While perusing the Internet today I came across an interesting read somewhat related to a previous blog post I’d written about doing simple things to minimize your impact on the ocean and its inhabitants.
Typically we are much too engaged in our day to day lives with our careers, families, friends and everything else to be bothered to figure out how to stay engaged in saving the ocean right? Wrong.
With the world becoming increasingly smaller thanks to new innovations in technology it might not come as a surprise to you that now technology has even brought the vastness of the ocean to your fingertips. In a piece entitled, “Ocean conservation? Yes, there’s an app for that.“ by Francesca Koe she discusses some of the technologies that are available right on your phone or tablet to stay engaged. Intriguing, I thought. Do tell.
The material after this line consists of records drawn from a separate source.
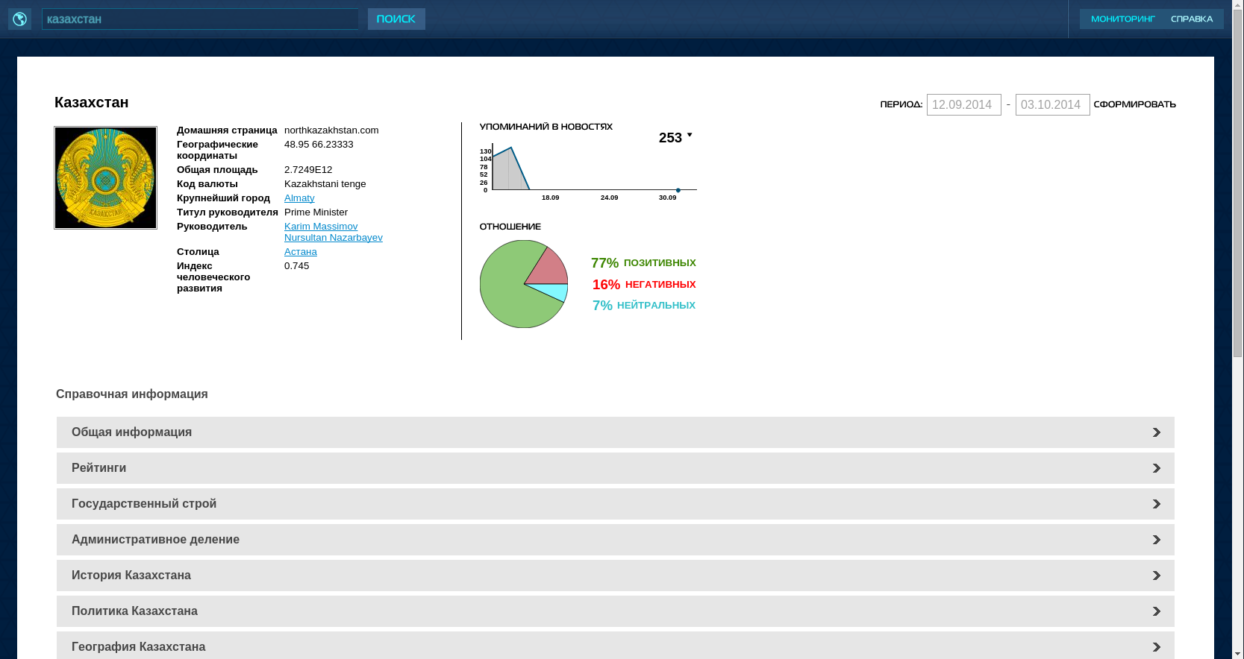The height and width of the screenshot is (659, 1244).
Task: Click the chevron icon on География Казахстана row
Action: (x=1156, y=646)
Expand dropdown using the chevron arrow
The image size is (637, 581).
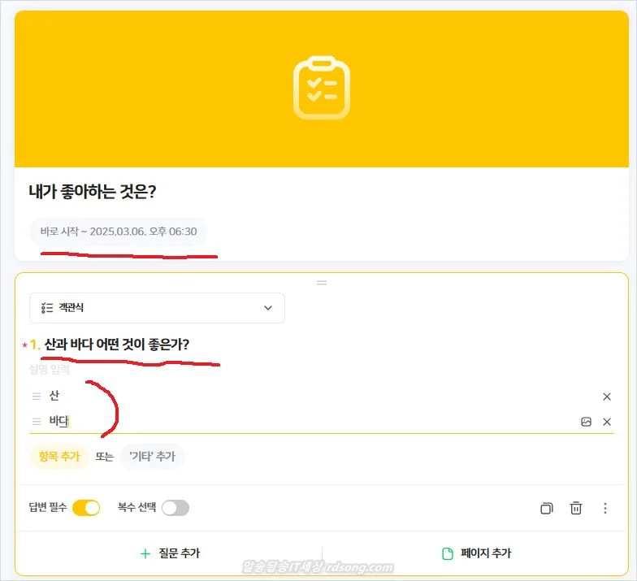point(269,308)
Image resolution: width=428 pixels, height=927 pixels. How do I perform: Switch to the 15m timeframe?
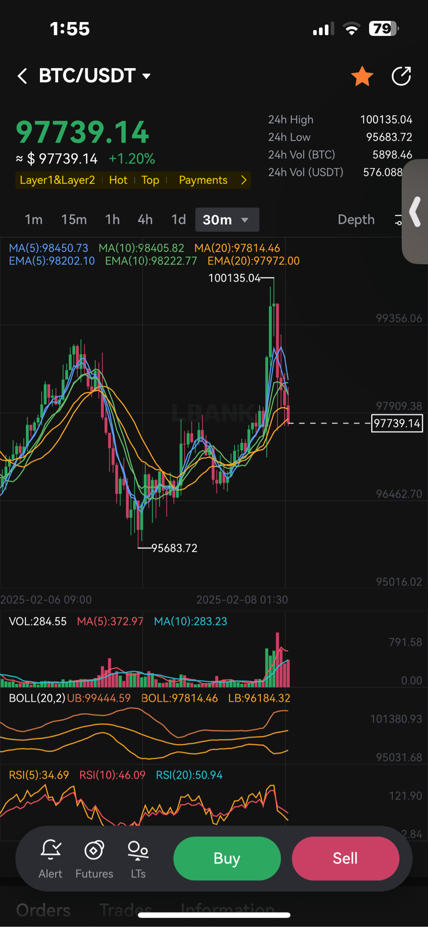74,220
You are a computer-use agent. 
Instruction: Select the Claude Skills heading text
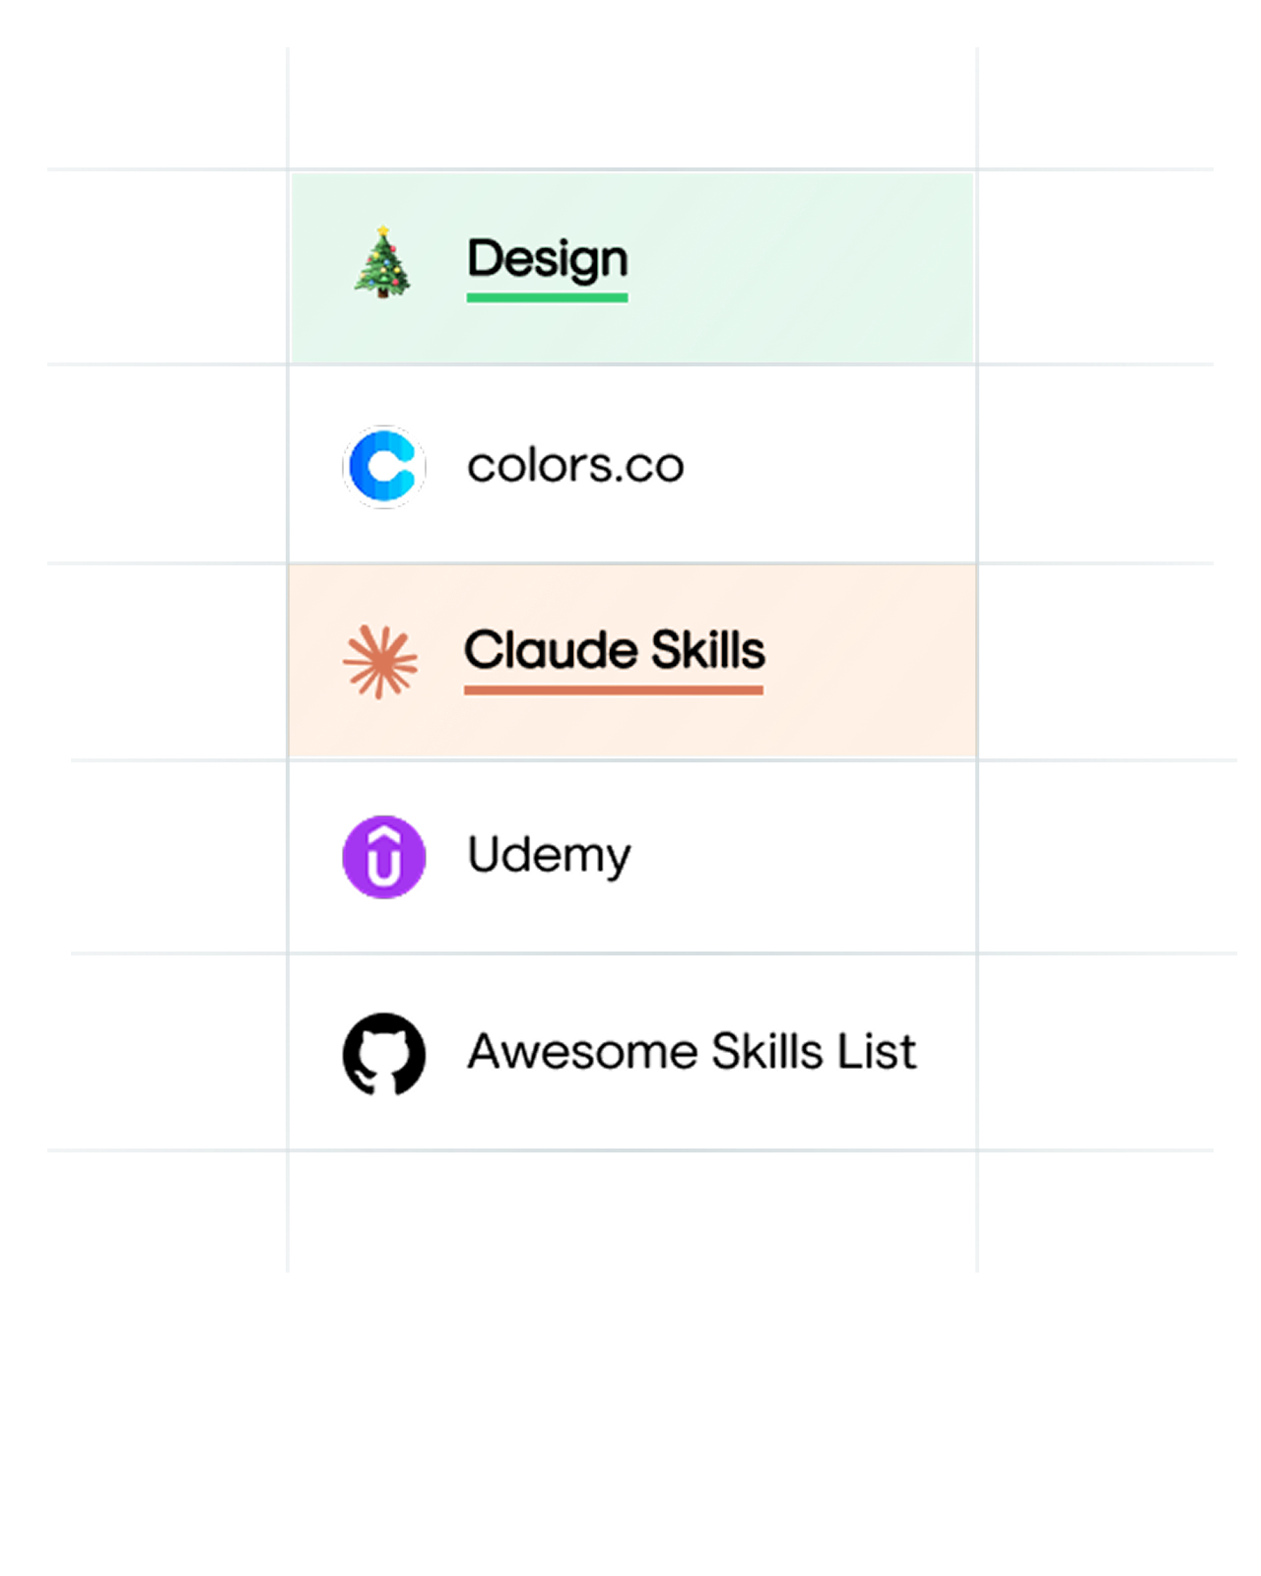[x=615, y=650]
The piece discusses a couple of apps (applications) designed to keep you on the wave about what’s happening in the ocean. One such app, Shark Net, allows you to track great white sharks through amazing research conducted by Stanford scientists and the Global Tagging of Pacific Predators team. In the app you can view a 3-D model of the shark, browse its latest sightings, historical trajectory and read its biography. You can view photos and watch videos of the sharks, all given names of course, and even choose to ‘support’ a shark thereby supporting the research.
Another app, that I was particularly attracted to, Rippl, provides tips on how to live a greener life while explaining how your actions impact the ocean. Sounds a bit Jiminey Crickett like right? Out of curiosity I decided to download it and give it a go. It is free after all.
I downloaded the app and in less than a minute it was up and running. It operates on the principle of the tip. Each week you get a new tip. My first tip was “switch to cloth napkins” (to reduce money and trash the app explains). Then you set up a routine, the app will send you an environmentally friendly reminder each day (at the time of your choice) about completing the tip. Once you complete the tip you check it off. Seems fair enough. While I didn’t rush out to buy cloth napkins, my flatmates and I own some already so I checked off the tip. When you complete the tip and check it off (yes) you receive a virtual ‘high five.’ If you don’t complete it that day and mark it with an ‘x’ (no), you receive a response stating ‘That’s alright. You’ll remember next time.’ You can even suggest a tip or show off your progress on your Facebook or Twitter account by linking the app to your profile.
It seems it’s easy enough to incorporate this app or any app about the ocean, marine life or conservation into your daily regimen of computing. So, on your gadget of choice, check out your options and see what you can do to reduce your impact on the destruction of our oceans.